Evocación de Agustín Millares Sall

por Eugenio Padorno · Insulario

Agustín Millares Sall comienza a escribir hacia 1928, bajo el magisterio profesoral de Agustín Espinosa; su extensa bibliografía se inicia en 1944, con Sueño a la deriva. Es una poesía que, durante más de cuatro décadas, se despliega, diversifica y madura entre las formas y motivos del surrealismo, lo social y el intimismo, siempre con decidida voluntad de resultar abierta a intereses colectivos.

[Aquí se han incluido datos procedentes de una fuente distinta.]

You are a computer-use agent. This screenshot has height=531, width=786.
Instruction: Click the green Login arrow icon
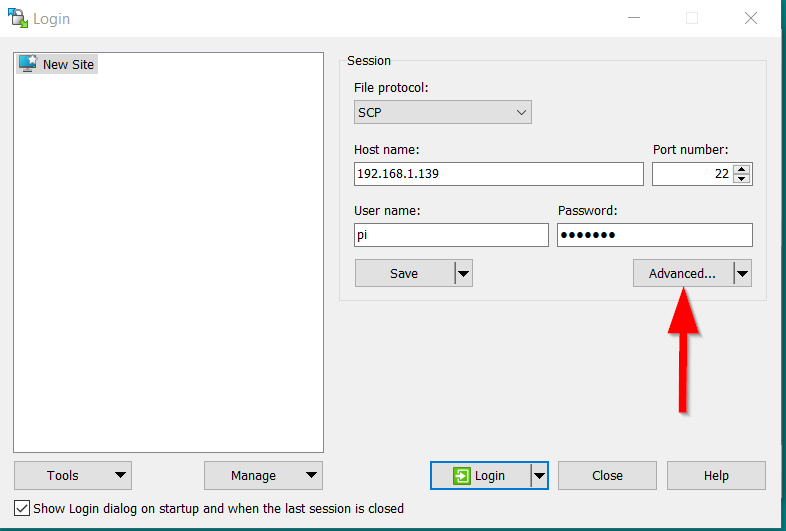click(461, 476)
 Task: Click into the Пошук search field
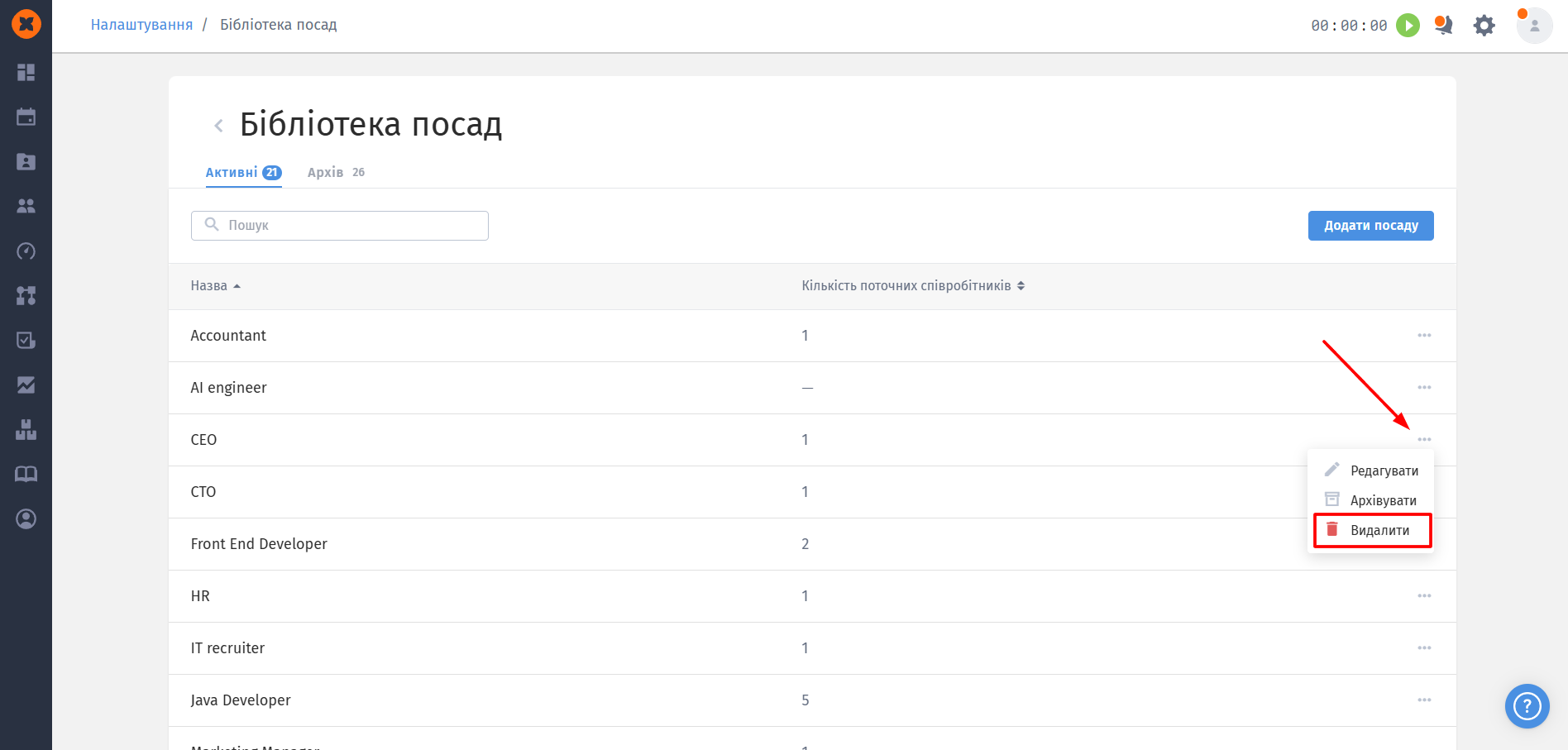click(340, 226)
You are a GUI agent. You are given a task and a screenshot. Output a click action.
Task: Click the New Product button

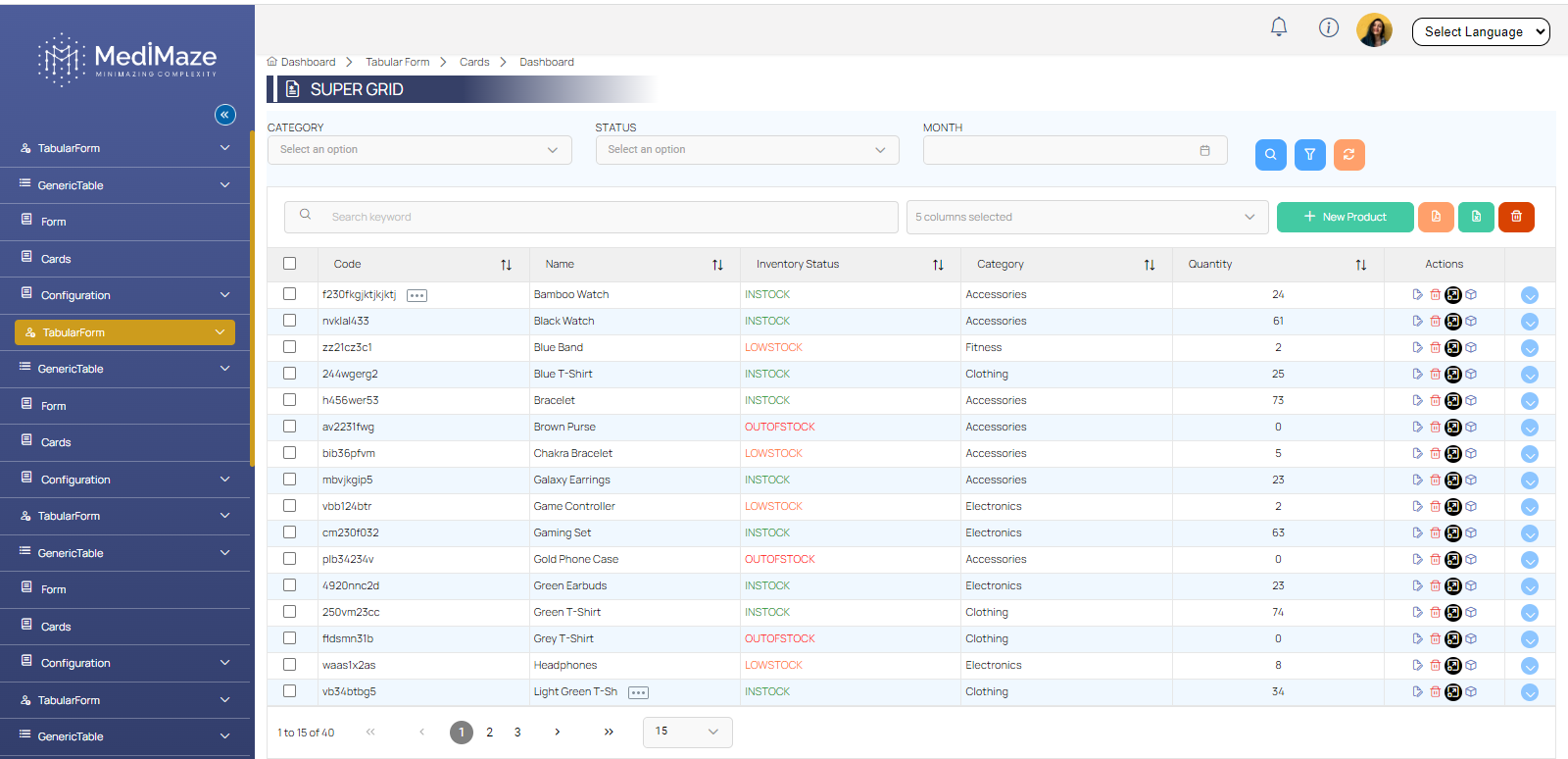tap(1345, 217)
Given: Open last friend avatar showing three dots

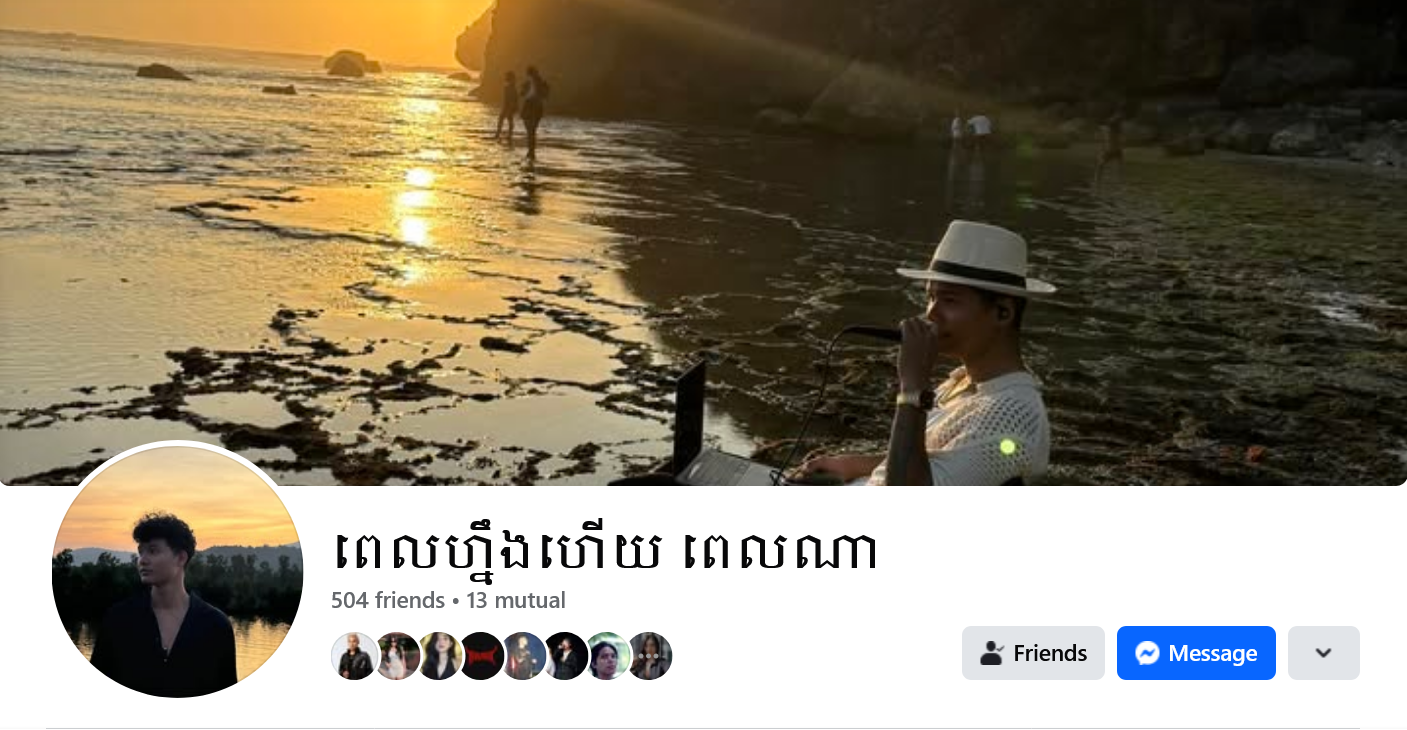Looking at the screenshot, I should coord(649,656).
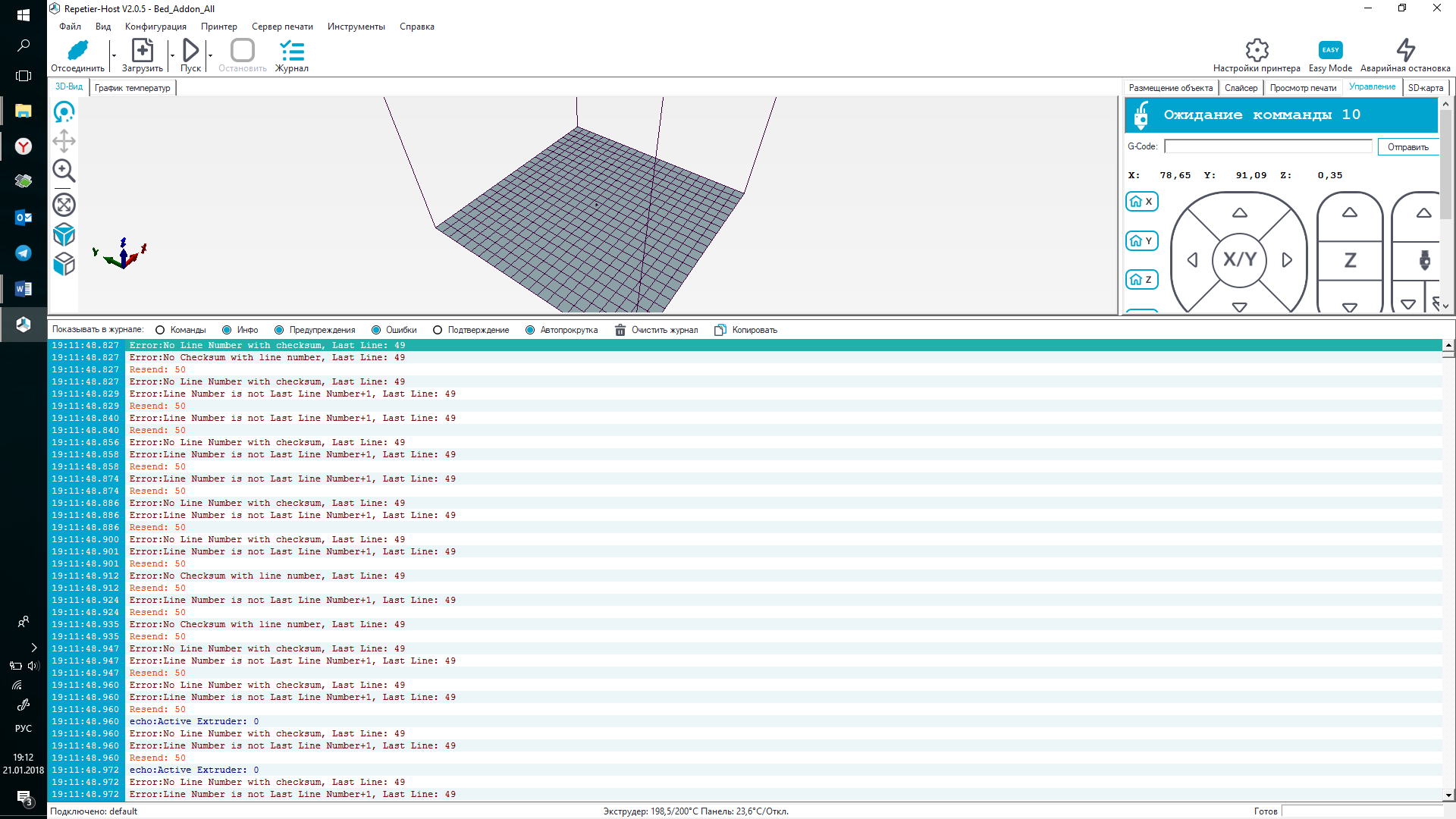
Task: Click the Load file (Загрузить) icon
Action: coord(142,51)
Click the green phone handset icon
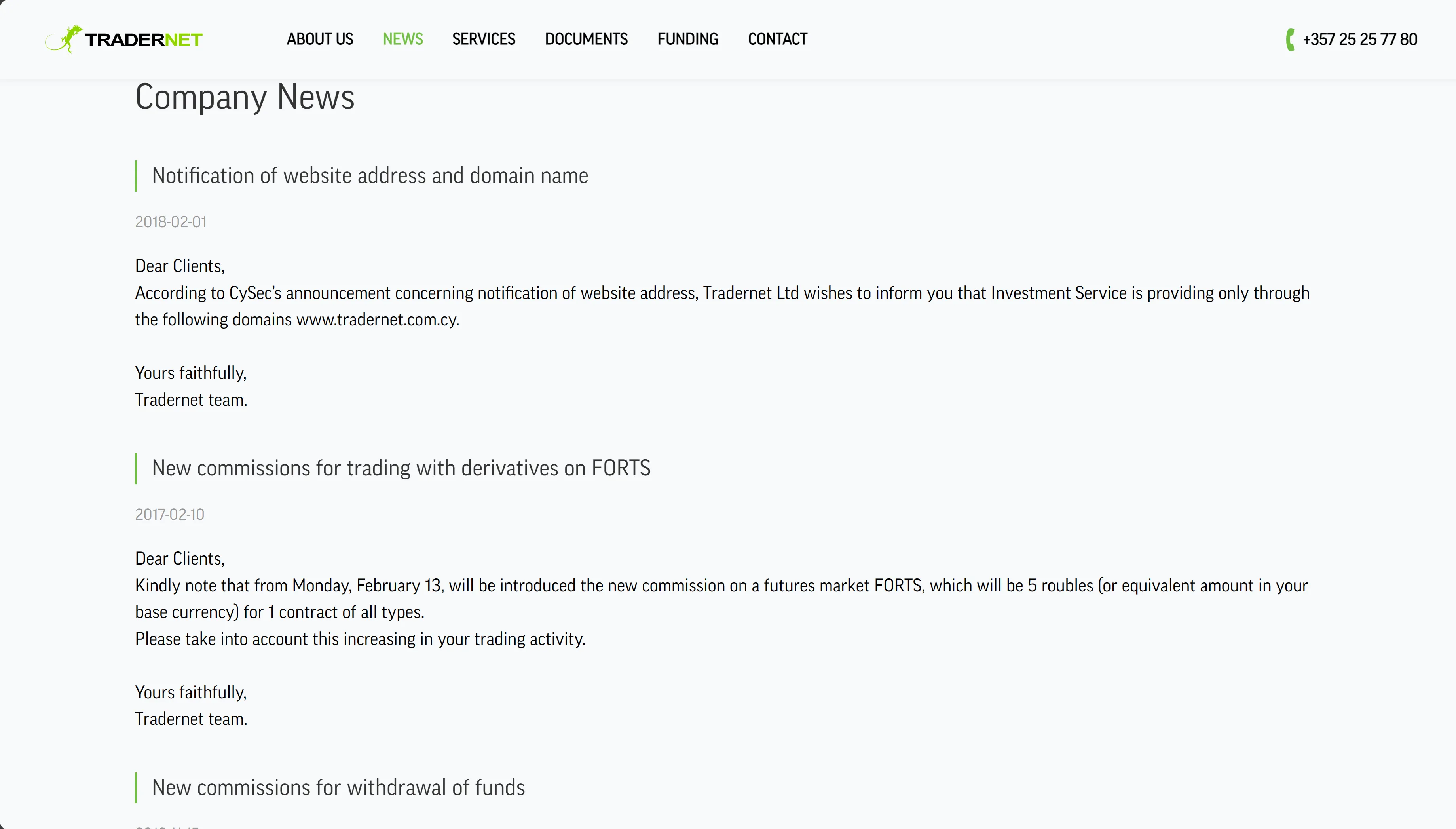 tap(1290, 39)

A una primera etapa corresponden los siguientes libros: En el deshielo de la noche  (1945), La sangre que me hierve (1946), El grito en el cielo (1946), La estrella y el corazón (1949), De la ventana a la calle (1949),  Ofensiva de primavera (1950) y Poema de la creación (1951).  Los títulos ya nos adelantan un rasgo funcional de este quehacer: el libro no sólo es un artefacto destinado a la beligerancia ideológica, sino también el objeto artístico de un cuidado acto de creación… Las entregas de esta primera época, con las lecturas determinantes de Miguel Hernández, Paul Éluard, Louis Aragon, nos dicen que el hombre no es derrota; y que, aun contando el autor con experiencias tan deprimentes como la de la cárcel, el sufrimiento y la angustia, no le reducirán a la inacción. Agustín es un hombre rebelde en el más sano sentido de la expresión, pues se obstinará en ver alcanzada algún día la forma de vida social a la que ha entregado su lucha y que, presentida, atisba en el poema «Apertura» de La estrella y el corazón:

Se está abriendo como siempre la flor de todos los tiempos.
La portada de los ojos, los párpados de los libros,
La bahía de los brazos, la mano amiga del puerto,
El surco, el alba, el camino,
Los cielos se están abriendo.

Y, porque el silencio es inadmisible, en aquellos libros Agustín Millares construye,  para los largos años de la vigilancia de la censura, un código de expresión que, dentro del lenguaje poético, descansa en la lexicalización de ciertas metáforas, en el recurso de la sugerencia o en palabras con doble significado. Así, «el alba que ya tarda en despertarse», que es verso de El grito en el cielo, no tiene como referente un perezoso amanecer, sino el retraso del advenimiento de una libertad reclusa en un tiempo oscuro. Ejercitado en este código, es difícil que escape al lector o al oyente el uso particular de algún efecto estilístico de tal naturaleza; bastará con un solo ejemplo. De situarnos ante la trepidante corriente verbal del Poema de la creación, encontraremos un núcleo de versos que habla de flores y plantas y cuyos nombres aparecen naturalmente escritos con minúscula; me refiero a estos, que están, además, desprovistos de signos de puntuación:

Como el alba de la rosa
La luz de la pasionaria
El aroma del jazmín
El respirar de la dalia
La distinción del clavel
La sed de la margarita

No tiene sentido interpretar estas líneas con el denotado e inocente vocabulario de un horticultor, para quien «el alba de una rosa» solo podría significar ´el amanecer de la flor de un rosal´. El «alba» es luz que precede a la aguardada irrupción de una unánime y libertaria claridad solar. Por otra parte, si la lectura restituyera, a la manera de una aposición, la pausa de una coma entre el primero y el segundo verso, se comprendería algo más: el que, tal vez, la «pasionaria» de que allí se habla no designe a una planta sino que aluda al personaje histórico suficientemente conocido: Dolores Ibárruri. De haber querido obviar el poeta esa solapada mención, habría usado el otro nombre de la planta: «pasiflora». Muy posiblemente el poeta pensara en una de las variedades de esa planta, la de flor roja y brillante, también conocida como «flor de la pasión». Posee una lógica poética decir que la luz de la Pasionaria –ahora con mayúscula- es, entre otras cosas, «como el alba de una rosa».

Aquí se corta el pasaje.